Break it down into steps.

uint16_t mask = 1 << step_number ; // A bit mask with single 
                                   // bit `step_number` set.

uint16_t xor_step = selected_steps ^ mask ; // Toggle bit `step_number`.

uint16_t bit_j = (xor_step >> j)  & 0x1 ;   // Get the single bit `j`

if( bit_j  ) ... // If bit j is not zero.

So for example when:

selected_steps == 0x5AA5 (binary:0101101010100101) 
j == 5
step_number == 10

then:

mask = 1 << 10 (Binary: 0000001000000000)

selected_steps: 0101101010100101
          mask: 0000001000000000
         -----------------------
           XOR: 0101100010100101 == xor_step
                      ^
                      |_ Toggled bit

                         ,- Bit 5 (j)
                         V      
     xor_step: 0101100010100101
shift right 5: >>>>>01011000101
                              ^
                              |_ Bit 5 moved to LSB

               0000001011000101         
        AND 1: 0000000000000001 == bit j

So you end up with bit j of selected_steps after bit step_number has been toggled. If j != step_number then the toggling has no effect on the result.

How that achieves the purpose of your application is not possible to tell given the aggressive eliding of your code. Presumably in reality selected_steps and step_number are not loop-invariant (and steps not unused, and selected_steps actually initialised for that matter)?

Answer 2

Consider what happens if step_number differs from j. Then: ((selected_steps^(1 << step_number))>>j) & 0x1 does this:

• The XOR with 1 << step_number changes some bit of selected_steps other than bit j.
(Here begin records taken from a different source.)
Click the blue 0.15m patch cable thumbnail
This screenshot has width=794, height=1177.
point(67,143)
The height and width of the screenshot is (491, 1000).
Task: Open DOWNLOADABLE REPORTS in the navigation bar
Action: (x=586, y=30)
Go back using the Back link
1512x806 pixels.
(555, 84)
But, as we will see, we do not care about this.
• Then >>j moves bit j to position 0.
• Then & 0x1 isolates that bit.
• The result is true iff bit j in selected_steps is true.

On the other hand, if step_number equals j, then the XOR changes bit j, and the result is true iff bit j in selected_steps is false.

So the expression is equivalent to (step_number == j) != (selected_steps >> j & 1).